Pasta Joia Review - 2
Augusto Sapateiro
Ele
incorporou como sobrenome a profissão da sua vida. Por quatro décadas, Augusto
Sapateiro foi o senhor consertador de calçados da minha pequena Curvelo.
Postado numa portinha para a Rua Sete de Setembro, Centro, o mestre da
renovação de sapatos tirava o sustento de remendos de couro e de borracha, sempre
de bom humor.
Quando
menino, eu curtia espiar Augusto martelando na oficina montada no apertado
cômodo que alugava de minha vizinha Gabriela. Era divertido também ouvir o
artesão da recauchutagem de pisantes botando apelido nos clientes e fazendo
troça sobre os serviços que recebia. Coisas como: “Ô Pedro de Lara, fala pro
Chacrinha que o bicolor fino dele está no jeito”.
Com
macacão e avental encardidos de graxa, prego no canto da boca e óculos de
lentes grossas, Augusto emergia de um banquinho no meio da bagunça. Rodeado de
caixas, latas e prateleiras com botas, sandálias e tamancos, ele encontrava
tudo com facilidade.
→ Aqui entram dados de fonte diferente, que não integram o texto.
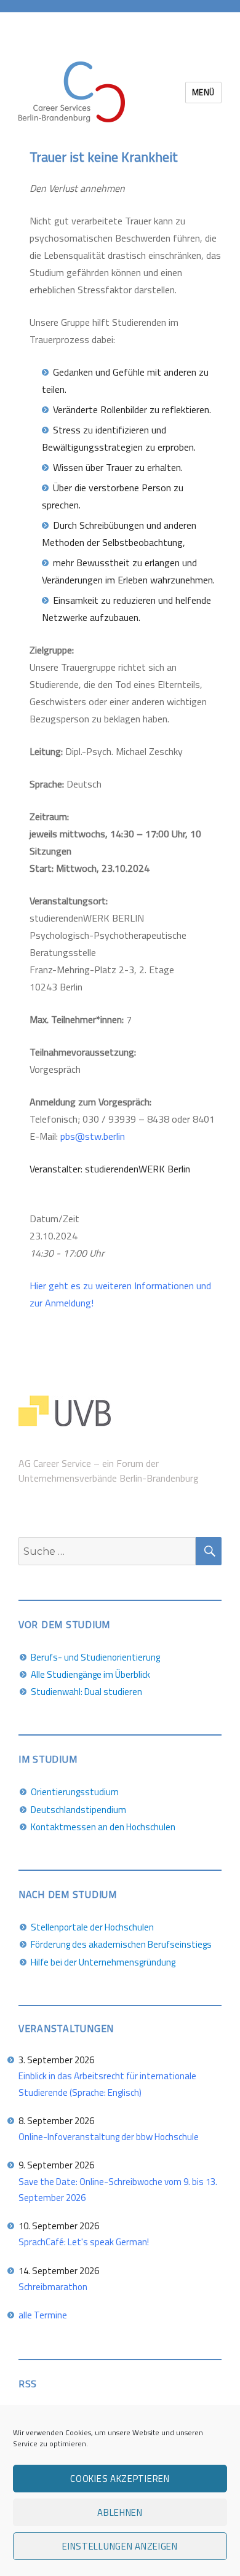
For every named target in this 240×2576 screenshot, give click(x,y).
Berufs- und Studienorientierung (95, 1657)
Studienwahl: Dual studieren (86, 1692)
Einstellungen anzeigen (119, 2546)
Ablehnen (120, 2512)
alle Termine (42, 2315)
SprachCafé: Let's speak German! (83, 2242)
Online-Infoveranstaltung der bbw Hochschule (108, 2137)
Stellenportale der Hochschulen (92, 1927)
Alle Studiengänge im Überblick (90, 1674)
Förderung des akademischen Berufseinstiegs (121, 1944)
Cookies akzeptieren (119, 2478)
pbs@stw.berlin (92, 1136)
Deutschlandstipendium (78, 1810)
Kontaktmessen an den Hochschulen (103, 1827)
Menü (203, 92)
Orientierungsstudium (75, 1792)
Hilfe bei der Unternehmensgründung (103, 1962)
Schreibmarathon (52, 2287)
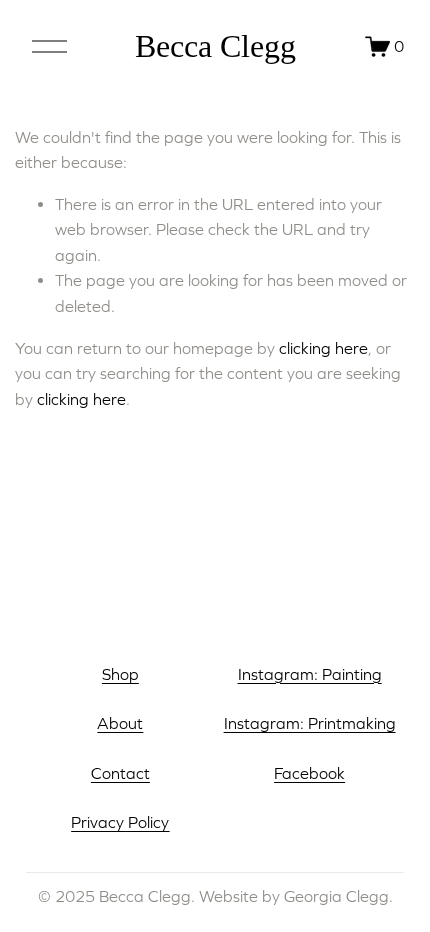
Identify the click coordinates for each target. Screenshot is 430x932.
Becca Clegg (215, 46)
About (120, 723)
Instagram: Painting (310, 674)
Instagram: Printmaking (310, 723)
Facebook (309, 773)
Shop (120, 674)
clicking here (323, 348)
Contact (120, 773)
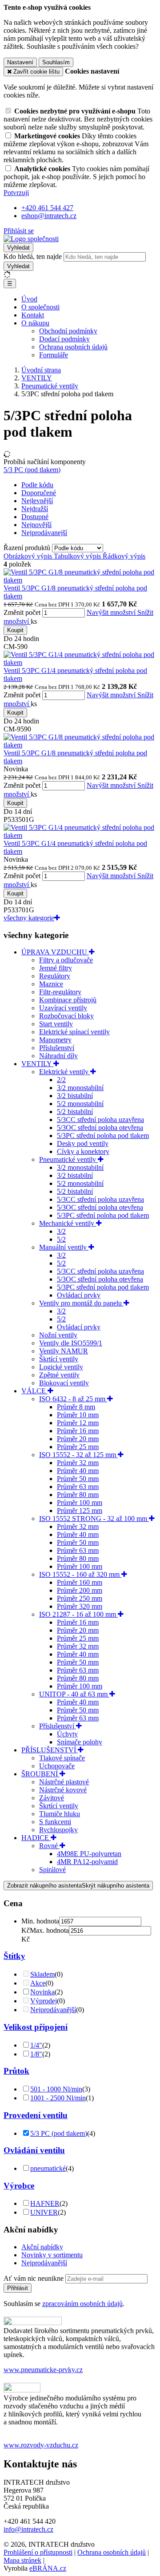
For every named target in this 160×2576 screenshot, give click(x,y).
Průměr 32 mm (78, 1462)
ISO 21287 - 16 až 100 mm (78, 1614)
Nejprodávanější (53, 2009)
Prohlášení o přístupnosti (38, 2552)
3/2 (61, 1231)
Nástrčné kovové (63, 1790)
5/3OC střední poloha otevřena (100, 1127)
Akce (37, 1983)
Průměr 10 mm (78, 1415)
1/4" (36, 2045)
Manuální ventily (63, 1247)
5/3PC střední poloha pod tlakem (103, 1135)
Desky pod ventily (82, 1143)
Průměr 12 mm (78, 1423)
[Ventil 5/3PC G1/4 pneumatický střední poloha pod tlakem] (80, 662)
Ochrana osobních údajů (73, 347)
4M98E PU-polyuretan (89, 1853)
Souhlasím (56, 62)
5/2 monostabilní (80, 1103)
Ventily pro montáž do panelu (81, 1303)
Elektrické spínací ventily (74, 1032)
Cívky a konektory (83, 1151)
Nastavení (20, 62)
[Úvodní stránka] (31, 238)
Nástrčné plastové (64, 1782)
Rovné (49, 1845)
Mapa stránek (22, 2560)
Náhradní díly (58, 1055)
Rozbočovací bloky (66, 1016)
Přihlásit (17, 2288)
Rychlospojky (58, 1829)
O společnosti (40, 307)
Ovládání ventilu (34, 2150)
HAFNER (45, 2203)
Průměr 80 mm (78, 1494)
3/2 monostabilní (80, 1087)
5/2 (61, 1239)
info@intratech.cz (28, 2529)
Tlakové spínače (62, 1758)
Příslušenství (56, 1048)
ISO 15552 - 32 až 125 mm (78, 1454)
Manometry (55, 1040)
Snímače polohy (79, 1742)
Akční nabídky (42, 2247)
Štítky (14, 1956)
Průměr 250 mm (79, 1598)
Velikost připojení (36, 2027)
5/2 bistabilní (75, 1111)
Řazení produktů (28, 547)
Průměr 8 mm (76, 1407)
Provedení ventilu (36, 2115)
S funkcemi (55, 1821)
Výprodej (43, 2001)
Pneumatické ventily (68, 1159)
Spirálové (52, 1869)
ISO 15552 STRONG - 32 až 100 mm (94, 1518)
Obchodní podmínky (68, 331)
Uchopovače (57, 1766)
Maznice (51, 984)
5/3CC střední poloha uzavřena (100, 1119)
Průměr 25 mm (78, 1446)
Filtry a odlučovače (66, 960)
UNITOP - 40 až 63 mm (74, 1694)
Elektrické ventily (64, 1071)
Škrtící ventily (58, 1359)
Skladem (42, 1974)
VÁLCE (34, 1391)
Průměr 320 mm (79, 1606)
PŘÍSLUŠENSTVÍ (49, 1750)
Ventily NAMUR (63, 1351)
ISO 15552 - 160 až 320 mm (80, 1574)
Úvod (29, 299)
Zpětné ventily (59, 1375)
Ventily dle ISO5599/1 (70, 1343)
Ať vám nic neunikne (34, 2278)
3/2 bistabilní (75, 1095)
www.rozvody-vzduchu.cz (41, 2445)
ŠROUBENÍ (40, 1774)
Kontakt (32, 315)
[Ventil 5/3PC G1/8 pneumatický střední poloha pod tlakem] (80, 580)
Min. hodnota (40, 1921)
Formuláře (53, 355)
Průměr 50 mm (78, 1478)
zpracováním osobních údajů (82, 2303)
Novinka (42, 1992)
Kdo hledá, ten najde (33, 256)
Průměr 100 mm (79, 1502)
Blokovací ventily (64, 1383)
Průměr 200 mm (79, 1590)
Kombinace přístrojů (67, 1000)
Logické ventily (61, 1367)
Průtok (16, 2071)
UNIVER (44, 2212)
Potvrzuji (16, 192)
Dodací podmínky (64, 339)
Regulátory (54, 976)
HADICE (36, 1837)
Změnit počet (22, 612)
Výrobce (19, 2185)
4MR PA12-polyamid (87, 1861)
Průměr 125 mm (79, 1510)
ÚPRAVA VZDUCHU (55, 952)
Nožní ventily (58, 1335)
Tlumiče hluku (59, 1814)
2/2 (61, 1079)
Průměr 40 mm (78, 1470)
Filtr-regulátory (60, 992)
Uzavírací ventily (63, 1008)
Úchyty (67, 1734)
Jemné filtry (55, 968)
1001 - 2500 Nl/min (58, 2098)
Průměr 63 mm (78, 1486)
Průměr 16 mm (78, 1431)
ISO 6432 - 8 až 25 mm (73, 1399)
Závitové (51, 1798)
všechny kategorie (29, 918)
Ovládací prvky (78, 1295)
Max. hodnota (49, 1930)
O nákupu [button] (35, 323)
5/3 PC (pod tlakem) (32, 469)
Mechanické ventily (67, 1223)
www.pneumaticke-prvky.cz (43, 2369)
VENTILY (37, 1063)
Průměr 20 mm (78, 1438)
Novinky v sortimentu (52, 2255)
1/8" (36, 2054)
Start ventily (56, 1024)
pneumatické (48, 2168)
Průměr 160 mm (79, 1582)
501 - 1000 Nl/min (56, 2089)
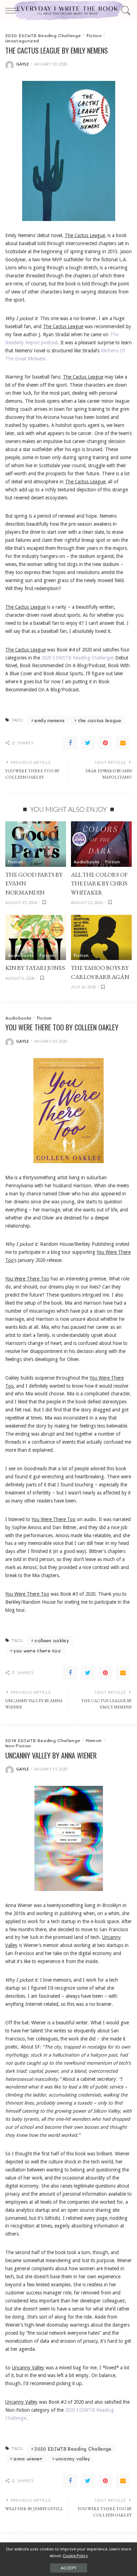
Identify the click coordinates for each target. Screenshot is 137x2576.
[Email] (123, 743)
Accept (69, 2567)
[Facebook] (70, 743)
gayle (22, 64)
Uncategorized (22, 41)
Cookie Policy (75, 2555)
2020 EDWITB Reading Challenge (76, 658)
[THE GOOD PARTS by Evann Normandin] (35, 844)
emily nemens (49, 720)
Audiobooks (86, 861)
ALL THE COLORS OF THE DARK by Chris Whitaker (99, 883)
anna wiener (28, 2458)
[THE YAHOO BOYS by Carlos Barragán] (101, 937)
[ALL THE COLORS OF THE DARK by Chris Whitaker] (101, 844)
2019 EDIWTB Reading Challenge (42, 1740)
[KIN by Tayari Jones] (35, 937)
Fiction (94, 35)
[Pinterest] (105, 743)
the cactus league (99, 720)
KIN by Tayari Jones (35, 968)
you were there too (37, 1650)
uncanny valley (73, 2458)
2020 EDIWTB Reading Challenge (43, 35)
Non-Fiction (18, 1745)
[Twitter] (88, 743)
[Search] (125, 10)
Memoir (94, 1740)
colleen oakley (51, 1640)
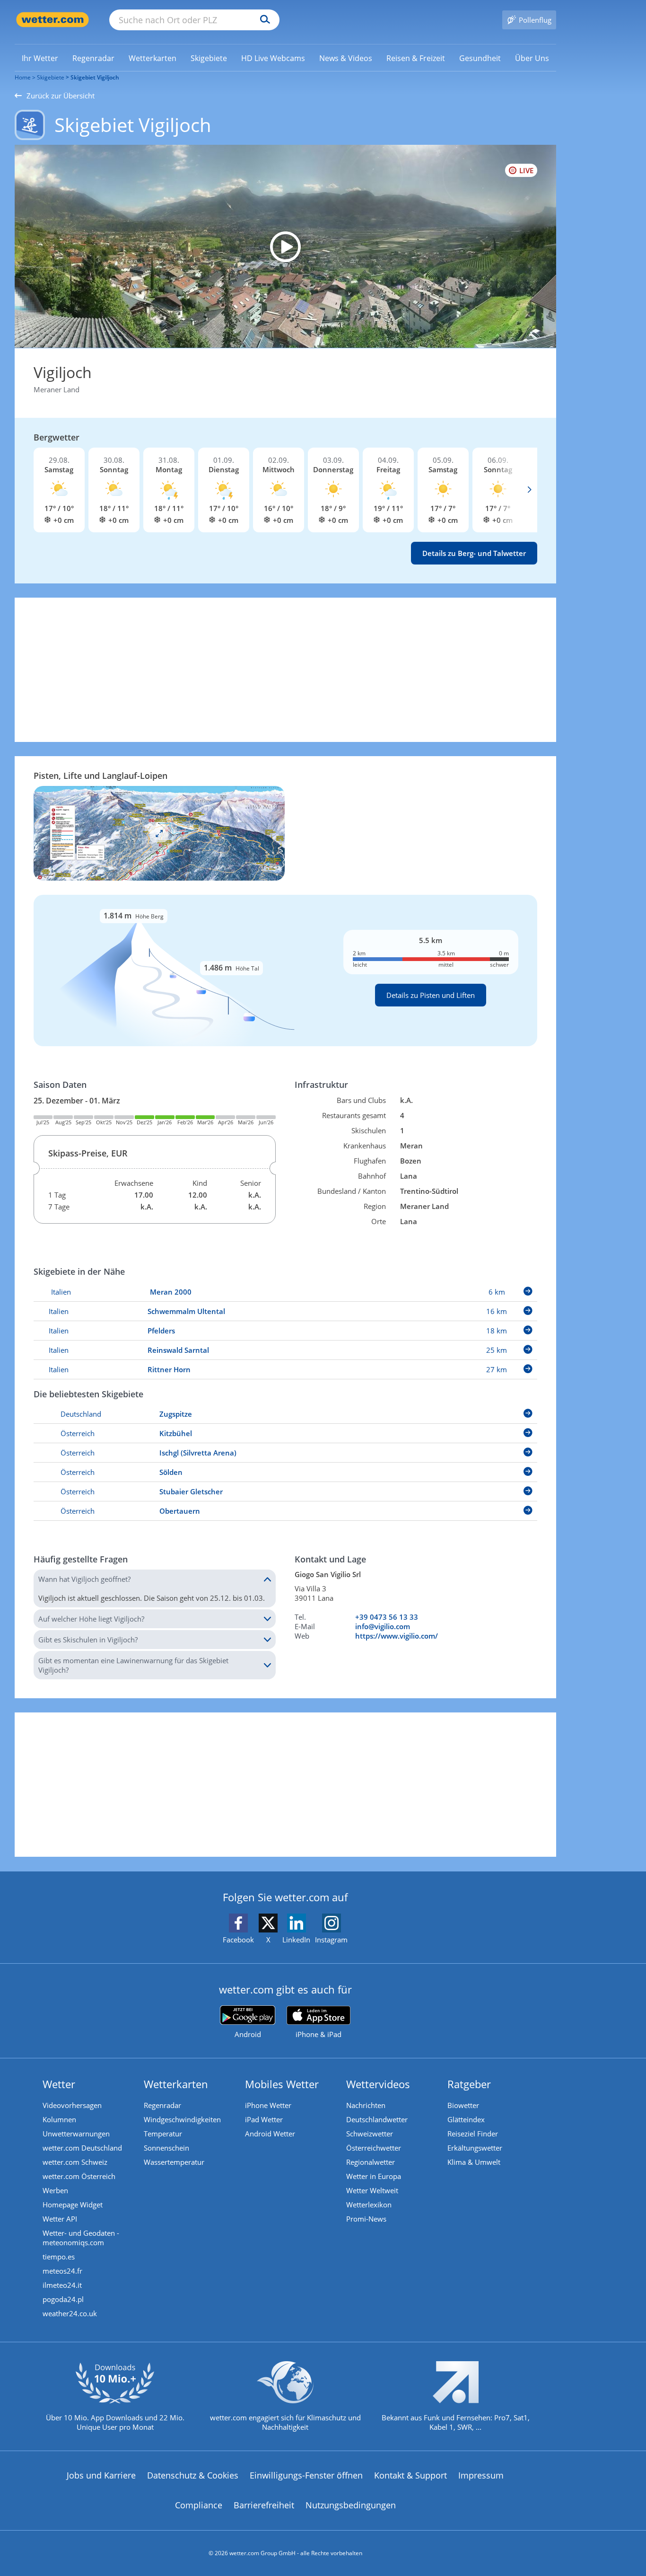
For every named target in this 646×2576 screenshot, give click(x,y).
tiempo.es (59, 2256)
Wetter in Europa (373, 2176)
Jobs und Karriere (101, 2475)
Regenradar (162, 2105)
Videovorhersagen (72, 2105)
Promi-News (366, 2218)
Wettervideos (378, 2084)
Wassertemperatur (174, 2162)
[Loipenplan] (159, 832)
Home (23, 77)
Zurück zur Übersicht (60, 95)
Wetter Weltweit (372, 2190)
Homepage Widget (73, 2204)
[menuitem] (40, 57)
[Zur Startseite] (52, 19)
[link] (40, 58)
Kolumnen (59, 2119)
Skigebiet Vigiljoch (94, 77)
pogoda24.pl (63, 2299)
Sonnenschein (166, 2148)
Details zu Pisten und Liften (430, 995)
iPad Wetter (264, 2119)
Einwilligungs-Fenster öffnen (306, 2475)
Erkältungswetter (474, 2148)
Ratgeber (469, 2084)
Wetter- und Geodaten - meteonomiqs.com (81, 2237)
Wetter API (60, 2218)
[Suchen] (262, 19)
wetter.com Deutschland (82, 2148)
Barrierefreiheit (264, 2505)
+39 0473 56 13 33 (386, 1617)
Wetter (59, 2084)
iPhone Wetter (268, 2105)
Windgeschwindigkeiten (182, 2119)
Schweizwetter (369, 2133)
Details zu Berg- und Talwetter (474, 553)
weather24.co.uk (70, 2313)
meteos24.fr (62, 2271)
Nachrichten (365, 2105)
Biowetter (463, 2105)
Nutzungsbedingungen (351, 2505)
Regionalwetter (370, 2162)
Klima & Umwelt (473, 2162)
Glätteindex (466, 2119)
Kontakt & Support (410, 2475)
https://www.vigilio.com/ (396, 1636)
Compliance (198, 2505)
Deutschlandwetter (377, 2119)
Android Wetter (270, 2133)
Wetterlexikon (369, 2204)
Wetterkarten (176, 2084)
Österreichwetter (373, 2148)
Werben (55, 2190)
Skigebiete (50, 77)
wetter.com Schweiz (75, 2162)
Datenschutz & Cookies (192, 2475)
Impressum (481, 2475)
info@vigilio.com (382, 1626)
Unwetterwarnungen (76, 2133)
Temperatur (163, 2133)
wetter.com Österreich (79, 2176)
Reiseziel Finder (472, 2133)
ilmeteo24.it (62, 2285)
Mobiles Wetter (282, 2084)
Para completar a cena, a parede de fundo estava coberta de
pôsteres de modelos nuas, estilo borracharia.
As
mãos calejadas desse trabalhador solitário manejavam ferramentas distintas, do
essencial pé-de-ferro aos alicates miúdos, passando por tesouras e pincéis. Era
a delicadeza em ação no habitat mais rude. Àquele cubículo acorria gente de
todas as idades e classes sociais, para colocar sola, meia-sola e saltinho, dar
uma geral no sapato e para colar o tênis.
Às
vezes, Augusto era acionado para o reparo de roupa, bolsa, mala, pasta,
carteira e outras peças de couro. Até mesmo corrigir imperfeições de pares zero
quilômetro ele topava. O sapateiro de hoje exerce ofício que resiste firme
desde a fabricação feita à mão. Mas está em vias de extinção, graças à
indústria cada vez mais sofisticada e à escassez de mão de obra.
Aquele
homem bigodudo de cabeleira crespa e prateada aposentou o martelo de vez no
começo dos 1990, sem ter constituído discípulos da sua arte. Faz poucos anos,
Augusto faleceu aos mais de 80, deixando viúva e nenhum filho. Que Deus o
guarde em paz, onde todos andam descalços.